* [ESTRATTO DELLA FONTE]
====================

Collabora regolarmente con la webmagazine All About Jazz ed è membro dell’American Society of Media Photographers (www.asmp.org) dal 2002.

Ci racconti qualcosa di te? Cos’è che ti ha fatto capire che la fotografia, di jazz soprattutto, sarebbe stata una parte determinante della tua vita?
“Sono vissuto in una famiglia amante della musica: ho un fratello ed una sorella musicisti classici che, fin da piccoli, hanno riempito la casa e la mia vita di musica. Fra i dischi di Beethoven e Stravinsky c’erano alcuni “V Disc” e una copia di “Giant Steps” di mio padre, ed io ho cominciato con essi ad ascoltare il jazz. Mio padre mi fece avvicinare alla fotografia dandomi la sua Nikon F con la quale ho fatto i miei primi scatti. Il connubio tra fotografia e musica è stato quindi inconsciamente sempre naturale. Mi sono avvicinato alla fotografia di Jazz dopo aver lasciato lo studio della chitarra, forse è stato un atto compensativo per questa rinuncia perché, quando fotografo i concerti, mi sembra di partecipare attivamente ad essi. A volte mi sembra quasi di scattare al ritmo del brano che stanno suonando!”

====================

* [DATI RIPORTATI]
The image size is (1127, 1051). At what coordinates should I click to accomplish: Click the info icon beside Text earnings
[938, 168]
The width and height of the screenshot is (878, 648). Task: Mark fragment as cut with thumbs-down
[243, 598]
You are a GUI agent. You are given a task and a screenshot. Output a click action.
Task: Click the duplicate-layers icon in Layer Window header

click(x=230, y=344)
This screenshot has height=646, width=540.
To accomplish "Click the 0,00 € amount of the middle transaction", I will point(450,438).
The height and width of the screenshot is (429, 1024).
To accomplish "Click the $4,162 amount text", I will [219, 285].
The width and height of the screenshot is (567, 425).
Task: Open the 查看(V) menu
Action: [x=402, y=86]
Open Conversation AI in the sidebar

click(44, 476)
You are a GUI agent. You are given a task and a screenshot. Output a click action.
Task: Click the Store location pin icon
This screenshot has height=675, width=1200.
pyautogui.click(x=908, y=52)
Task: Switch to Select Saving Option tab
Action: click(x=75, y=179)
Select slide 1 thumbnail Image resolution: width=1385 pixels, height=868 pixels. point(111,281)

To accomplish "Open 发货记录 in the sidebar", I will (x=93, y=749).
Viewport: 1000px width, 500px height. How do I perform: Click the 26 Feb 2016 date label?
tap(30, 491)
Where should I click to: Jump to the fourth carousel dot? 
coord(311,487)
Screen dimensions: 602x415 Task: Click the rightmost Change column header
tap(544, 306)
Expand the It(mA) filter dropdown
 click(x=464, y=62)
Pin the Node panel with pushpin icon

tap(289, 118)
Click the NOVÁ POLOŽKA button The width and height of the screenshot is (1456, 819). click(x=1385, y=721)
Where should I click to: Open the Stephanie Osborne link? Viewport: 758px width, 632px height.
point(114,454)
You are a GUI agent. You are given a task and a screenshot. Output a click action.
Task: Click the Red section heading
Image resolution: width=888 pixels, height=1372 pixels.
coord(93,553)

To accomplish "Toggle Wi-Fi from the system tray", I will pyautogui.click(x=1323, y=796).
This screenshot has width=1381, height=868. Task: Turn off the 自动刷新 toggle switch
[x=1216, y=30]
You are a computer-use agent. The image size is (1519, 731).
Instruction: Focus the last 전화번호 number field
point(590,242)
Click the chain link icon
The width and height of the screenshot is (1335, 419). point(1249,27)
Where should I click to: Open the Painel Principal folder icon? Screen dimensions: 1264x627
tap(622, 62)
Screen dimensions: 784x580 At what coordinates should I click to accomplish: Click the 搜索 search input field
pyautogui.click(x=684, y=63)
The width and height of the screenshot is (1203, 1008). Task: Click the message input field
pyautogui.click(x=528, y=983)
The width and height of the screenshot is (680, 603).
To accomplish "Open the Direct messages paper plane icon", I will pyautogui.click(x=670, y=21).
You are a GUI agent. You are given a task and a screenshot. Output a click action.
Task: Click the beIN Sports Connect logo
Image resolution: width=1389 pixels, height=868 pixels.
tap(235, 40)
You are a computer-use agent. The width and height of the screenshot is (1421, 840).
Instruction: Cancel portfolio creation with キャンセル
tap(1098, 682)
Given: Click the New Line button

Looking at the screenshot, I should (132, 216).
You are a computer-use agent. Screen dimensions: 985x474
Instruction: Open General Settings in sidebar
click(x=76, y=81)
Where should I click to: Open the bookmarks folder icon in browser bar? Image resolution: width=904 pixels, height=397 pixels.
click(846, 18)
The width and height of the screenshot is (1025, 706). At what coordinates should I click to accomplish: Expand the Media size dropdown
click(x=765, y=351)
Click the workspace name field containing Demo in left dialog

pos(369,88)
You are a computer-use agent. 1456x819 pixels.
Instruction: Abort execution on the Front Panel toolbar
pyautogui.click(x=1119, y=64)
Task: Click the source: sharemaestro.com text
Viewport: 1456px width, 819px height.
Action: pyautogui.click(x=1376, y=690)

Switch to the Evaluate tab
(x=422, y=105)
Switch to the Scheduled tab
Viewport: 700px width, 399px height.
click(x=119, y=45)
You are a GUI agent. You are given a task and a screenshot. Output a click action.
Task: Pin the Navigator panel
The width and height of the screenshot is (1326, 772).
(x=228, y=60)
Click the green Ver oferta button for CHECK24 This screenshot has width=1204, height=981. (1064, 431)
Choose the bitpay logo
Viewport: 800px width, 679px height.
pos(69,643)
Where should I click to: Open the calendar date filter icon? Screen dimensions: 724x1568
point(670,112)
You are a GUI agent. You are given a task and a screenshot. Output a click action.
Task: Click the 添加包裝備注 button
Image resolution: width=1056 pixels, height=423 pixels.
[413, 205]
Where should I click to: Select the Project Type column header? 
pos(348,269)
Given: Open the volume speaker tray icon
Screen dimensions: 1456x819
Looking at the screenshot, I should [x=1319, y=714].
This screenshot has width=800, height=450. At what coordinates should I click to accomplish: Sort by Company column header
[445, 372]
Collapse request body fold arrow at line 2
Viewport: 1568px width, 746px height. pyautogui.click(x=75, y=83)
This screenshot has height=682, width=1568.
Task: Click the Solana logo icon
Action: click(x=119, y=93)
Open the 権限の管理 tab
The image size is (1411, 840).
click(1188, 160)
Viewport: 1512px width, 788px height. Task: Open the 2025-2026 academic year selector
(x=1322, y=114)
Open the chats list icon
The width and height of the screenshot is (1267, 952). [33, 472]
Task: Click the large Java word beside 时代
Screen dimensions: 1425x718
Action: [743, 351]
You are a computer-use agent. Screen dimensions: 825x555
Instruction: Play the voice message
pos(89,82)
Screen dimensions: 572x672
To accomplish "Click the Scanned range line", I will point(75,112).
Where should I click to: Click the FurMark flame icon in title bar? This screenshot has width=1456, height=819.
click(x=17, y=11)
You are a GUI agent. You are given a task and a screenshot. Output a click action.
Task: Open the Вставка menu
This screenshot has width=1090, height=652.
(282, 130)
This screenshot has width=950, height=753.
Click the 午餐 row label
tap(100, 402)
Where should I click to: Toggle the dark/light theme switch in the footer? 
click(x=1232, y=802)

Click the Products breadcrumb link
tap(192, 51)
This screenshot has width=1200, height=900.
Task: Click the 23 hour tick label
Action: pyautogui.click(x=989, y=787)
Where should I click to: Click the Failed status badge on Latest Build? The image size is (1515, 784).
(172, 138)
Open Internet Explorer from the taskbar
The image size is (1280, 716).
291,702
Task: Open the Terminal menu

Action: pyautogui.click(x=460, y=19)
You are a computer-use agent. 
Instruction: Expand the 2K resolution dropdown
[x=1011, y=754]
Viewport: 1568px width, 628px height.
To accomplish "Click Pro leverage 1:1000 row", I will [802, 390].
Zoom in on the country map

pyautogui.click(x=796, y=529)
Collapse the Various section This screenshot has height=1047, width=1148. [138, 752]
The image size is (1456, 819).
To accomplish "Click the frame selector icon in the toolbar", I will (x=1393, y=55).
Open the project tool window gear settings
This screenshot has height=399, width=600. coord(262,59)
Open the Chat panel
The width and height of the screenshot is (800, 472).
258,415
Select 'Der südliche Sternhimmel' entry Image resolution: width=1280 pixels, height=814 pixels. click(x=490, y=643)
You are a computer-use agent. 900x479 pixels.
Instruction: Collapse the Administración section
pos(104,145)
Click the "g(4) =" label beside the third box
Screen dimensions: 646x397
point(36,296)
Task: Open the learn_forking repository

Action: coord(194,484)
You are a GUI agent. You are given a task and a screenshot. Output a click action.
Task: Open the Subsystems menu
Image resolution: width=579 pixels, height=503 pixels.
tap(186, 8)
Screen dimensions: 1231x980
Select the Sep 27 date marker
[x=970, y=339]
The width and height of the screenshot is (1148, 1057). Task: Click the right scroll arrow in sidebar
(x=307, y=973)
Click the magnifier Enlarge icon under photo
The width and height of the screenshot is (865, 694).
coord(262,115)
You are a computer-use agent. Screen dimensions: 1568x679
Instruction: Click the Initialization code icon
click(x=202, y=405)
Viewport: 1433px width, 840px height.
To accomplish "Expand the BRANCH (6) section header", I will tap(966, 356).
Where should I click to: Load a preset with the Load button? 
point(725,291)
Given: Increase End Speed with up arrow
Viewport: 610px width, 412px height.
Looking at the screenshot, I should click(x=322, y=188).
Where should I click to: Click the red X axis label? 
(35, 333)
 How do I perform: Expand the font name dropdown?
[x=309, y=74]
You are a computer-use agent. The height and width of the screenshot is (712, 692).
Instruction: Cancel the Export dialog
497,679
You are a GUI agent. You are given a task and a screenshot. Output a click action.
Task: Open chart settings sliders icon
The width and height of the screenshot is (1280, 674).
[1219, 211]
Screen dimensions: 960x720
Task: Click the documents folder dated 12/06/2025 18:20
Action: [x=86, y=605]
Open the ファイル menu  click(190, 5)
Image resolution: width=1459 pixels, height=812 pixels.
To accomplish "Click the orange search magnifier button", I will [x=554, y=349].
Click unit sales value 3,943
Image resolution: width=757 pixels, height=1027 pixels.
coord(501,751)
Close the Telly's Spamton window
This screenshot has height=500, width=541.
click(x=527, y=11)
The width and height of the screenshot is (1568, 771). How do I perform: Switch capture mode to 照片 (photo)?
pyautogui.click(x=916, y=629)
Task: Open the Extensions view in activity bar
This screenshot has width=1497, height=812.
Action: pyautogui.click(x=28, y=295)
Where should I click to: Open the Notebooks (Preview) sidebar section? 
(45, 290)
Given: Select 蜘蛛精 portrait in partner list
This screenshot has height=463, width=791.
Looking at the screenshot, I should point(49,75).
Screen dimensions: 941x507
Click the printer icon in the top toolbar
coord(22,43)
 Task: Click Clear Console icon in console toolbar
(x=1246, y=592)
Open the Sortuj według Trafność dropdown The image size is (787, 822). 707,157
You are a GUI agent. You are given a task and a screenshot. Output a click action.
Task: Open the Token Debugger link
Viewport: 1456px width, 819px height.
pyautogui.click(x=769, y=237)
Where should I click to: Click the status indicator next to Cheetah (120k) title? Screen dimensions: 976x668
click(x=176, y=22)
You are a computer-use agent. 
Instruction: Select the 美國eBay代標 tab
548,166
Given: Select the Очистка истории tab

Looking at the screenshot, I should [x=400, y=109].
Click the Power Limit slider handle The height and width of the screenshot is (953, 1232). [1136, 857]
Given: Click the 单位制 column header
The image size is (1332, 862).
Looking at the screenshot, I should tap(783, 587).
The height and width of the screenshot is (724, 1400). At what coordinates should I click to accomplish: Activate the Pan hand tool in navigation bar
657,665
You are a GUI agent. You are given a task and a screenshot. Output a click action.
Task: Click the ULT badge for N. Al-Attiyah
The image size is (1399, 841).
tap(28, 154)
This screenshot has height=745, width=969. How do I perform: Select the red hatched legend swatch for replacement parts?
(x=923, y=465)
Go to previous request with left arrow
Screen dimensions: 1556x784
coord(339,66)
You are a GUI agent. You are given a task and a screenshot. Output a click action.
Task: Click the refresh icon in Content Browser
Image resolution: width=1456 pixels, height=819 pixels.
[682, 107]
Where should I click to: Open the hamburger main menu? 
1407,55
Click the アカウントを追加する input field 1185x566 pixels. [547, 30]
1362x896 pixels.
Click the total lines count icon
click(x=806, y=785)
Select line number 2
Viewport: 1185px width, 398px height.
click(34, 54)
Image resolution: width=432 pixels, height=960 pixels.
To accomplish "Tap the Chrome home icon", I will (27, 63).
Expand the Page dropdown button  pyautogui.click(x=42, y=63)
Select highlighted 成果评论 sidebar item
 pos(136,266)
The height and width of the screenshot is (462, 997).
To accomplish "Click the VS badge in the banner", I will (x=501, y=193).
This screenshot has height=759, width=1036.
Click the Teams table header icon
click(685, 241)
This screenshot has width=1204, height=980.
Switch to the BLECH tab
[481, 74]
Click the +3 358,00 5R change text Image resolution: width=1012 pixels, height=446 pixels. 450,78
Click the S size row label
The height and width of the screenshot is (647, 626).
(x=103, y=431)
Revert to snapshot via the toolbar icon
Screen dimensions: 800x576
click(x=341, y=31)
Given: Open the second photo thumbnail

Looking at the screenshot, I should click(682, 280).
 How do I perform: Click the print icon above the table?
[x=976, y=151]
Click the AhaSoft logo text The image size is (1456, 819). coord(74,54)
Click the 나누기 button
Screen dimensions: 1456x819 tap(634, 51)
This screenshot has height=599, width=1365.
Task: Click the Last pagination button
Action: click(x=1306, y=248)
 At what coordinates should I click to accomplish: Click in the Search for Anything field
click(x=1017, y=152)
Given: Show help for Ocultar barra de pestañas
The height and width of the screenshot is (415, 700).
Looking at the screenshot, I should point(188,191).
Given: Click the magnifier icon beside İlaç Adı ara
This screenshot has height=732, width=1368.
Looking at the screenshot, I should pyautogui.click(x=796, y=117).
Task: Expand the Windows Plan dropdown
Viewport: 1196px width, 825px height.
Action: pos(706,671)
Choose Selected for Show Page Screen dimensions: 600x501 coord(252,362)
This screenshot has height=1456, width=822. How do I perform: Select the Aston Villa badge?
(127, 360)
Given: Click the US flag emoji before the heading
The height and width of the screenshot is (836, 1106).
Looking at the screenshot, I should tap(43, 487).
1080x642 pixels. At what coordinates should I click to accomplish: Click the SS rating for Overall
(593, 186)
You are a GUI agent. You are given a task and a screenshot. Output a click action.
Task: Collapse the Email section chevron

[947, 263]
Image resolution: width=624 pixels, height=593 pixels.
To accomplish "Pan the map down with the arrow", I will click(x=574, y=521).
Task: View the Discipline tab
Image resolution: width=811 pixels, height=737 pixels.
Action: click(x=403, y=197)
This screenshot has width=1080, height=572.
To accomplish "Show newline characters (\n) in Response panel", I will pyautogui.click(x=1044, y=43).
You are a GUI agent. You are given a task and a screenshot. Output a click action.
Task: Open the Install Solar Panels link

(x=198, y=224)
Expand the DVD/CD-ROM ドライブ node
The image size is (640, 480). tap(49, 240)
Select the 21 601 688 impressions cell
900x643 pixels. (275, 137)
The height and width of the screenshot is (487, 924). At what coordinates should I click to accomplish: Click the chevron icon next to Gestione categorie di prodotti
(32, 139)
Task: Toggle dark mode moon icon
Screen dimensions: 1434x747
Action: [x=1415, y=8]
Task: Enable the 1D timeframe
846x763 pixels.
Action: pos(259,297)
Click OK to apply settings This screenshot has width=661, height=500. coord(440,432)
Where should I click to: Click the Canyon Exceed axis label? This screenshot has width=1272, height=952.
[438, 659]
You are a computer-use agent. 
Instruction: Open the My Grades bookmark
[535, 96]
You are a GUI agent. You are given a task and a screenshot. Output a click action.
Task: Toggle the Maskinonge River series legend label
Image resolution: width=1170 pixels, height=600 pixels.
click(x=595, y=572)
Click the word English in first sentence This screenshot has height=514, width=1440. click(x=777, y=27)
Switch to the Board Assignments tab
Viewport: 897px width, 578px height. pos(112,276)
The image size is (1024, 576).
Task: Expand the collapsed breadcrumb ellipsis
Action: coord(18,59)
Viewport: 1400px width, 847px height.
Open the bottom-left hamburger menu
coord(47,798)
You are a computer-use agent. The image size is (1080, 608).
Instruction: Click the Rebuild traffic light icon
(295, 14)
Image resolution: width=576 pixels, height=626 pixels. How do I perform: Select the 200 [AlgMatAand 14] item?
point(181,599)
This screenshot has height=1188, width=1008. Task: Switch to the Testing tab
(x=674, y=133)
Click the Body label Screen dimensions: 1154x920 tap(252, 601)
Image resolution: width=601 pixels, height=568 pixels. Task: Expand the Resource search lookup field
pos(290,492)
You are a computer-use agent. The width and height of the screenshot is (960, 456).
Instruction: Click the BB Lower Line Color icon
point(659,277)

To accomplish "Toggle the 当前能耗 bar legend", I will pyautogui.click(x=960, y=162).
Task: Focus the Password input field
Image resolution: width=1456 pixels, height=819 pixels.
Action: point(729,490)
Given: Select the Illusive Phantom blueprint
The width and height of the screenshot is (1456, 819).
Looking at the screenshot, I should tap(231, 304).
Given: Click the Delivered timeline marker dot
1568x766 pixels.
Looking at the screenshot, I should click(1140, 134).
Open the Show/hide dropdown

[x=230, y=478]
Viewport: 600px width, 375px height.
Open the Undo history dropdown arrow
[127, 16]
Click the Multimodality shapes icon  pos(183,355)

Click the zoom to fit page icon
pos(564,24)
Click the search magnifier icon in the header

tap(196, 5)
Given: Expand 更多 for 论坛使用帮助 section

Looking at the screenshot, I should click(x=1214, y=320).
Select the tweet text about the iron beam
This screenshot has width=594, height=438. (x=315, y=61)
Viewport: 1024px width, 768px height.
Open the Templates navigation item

====================

* [COMPITO ASSEGNATO A]
Riscrivi come tabella Markdown, con le colonne «Riga» e «Testo», il tratto delle voci che va dalla riga contenente "Given: Click the magnifier" fino a quella contenente "Action: pos(706,671)", entrambe incluse. Numera le righe e tralascia quelle vuote.
* [COMPITO ASSEGNATO B]
Per favore, prosegui l'intervista sulla fotografia jazz a partire dall'ultima frase riportata.

* [RISULTATO DEL COMPITO A]
| Riga | Testo |
|---|---|
| 1 | Given: Click the magnifier icon beside İlaç Adı ara |
| 2 | This screenshot has height=732, width=1368. |
| 3 | Looking at the screenshot, I should pyautogui.click(x=796, y=117). |
| 4 | Task: Expand the Windows Plan dropdown |
| 5 | Viewport: 1196px width, 825px height. |
| 6 | Action: pos(706,671) |

* [RISULTATO DEL COMPITO B]
-Ho letto – e devo dirti che mi ha colpita molto – del tuo progetto dedicato alla Santeria Cubana, con gli scatti che hai realizzato a Cuba in un periodo molto lungo. So che per i cubani la Santeria rappresenta non solo un culto, che peraltro si mescola al cattolicesimo, ma una vera e propria filosofia di vita basata sulla ricerca della felicità e sul fatto che la realizzazione di una persona non può avvenire se ciò arreca infelicità all’altro. Determinante è stato per te l’incontro con Yadira, che hai conosciuto nel 1999 quand’era ancora una bambina e che continui a seguire anche ora che è diventata donna e madre. La sua storia è legata a doppio filo alla Santeria, alla quale fu iniziata dai genitori in tenera età. Credo che un’esperienza così intensa possa aver influito profondamente nella tua vita personale e forse anche nel tuo modo d’intendere la fotografia. È così?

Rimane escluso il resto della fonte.